### Materials provided

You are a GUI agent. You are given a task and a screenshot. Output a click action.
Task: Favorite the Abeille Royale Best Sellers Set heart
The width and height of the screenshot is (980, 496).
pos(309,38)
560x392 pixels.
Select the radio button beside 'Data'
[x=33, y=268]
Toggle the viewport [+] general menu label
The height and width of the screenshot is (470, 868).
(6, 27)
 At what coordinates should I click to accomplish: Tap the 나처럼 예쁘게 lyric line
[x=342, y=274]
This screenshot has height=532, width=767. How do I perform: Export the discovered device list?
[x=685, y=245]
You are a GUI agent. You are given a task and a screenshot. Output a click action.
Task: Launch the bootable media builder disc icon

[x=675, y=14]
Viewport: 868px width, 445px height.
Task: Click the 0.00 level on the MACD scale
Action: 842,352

######

- _What to work on_
An exact transcription of all the entries is needed.

- _Answer to this task_
You are a GUI agent. You are given a task and a screenshot. Output a click action.
Task: Favorite the Abeille Royale Best Sellers Set heart
The width and height of the screenshot is (980, 496).
pos(309,38)
560x392 pixels.
Select the radio button beside 'Data'
[x=33, y=268]
Toggle the viewport [+] general menu label
The height and width of the screenshot is (470, 868).
(6, 27)
 At what coordinates should I click to accomplish: Tap the 나처럼 예쁘게 lyric line
[x=342, y=274]
This screenshot has height=532, width=767. How do I perform: Export the discovered device list?
[x=685, y=245]
You are a GUI agent. You are given a task and a screenshot. Output a click action.
Task: Launch the bootable media builder disc icon

[x=675, y=14]
Viewport: 868px width, 445px height.
Task: Click the 0.00 level on the MACD scale
Action: 842,352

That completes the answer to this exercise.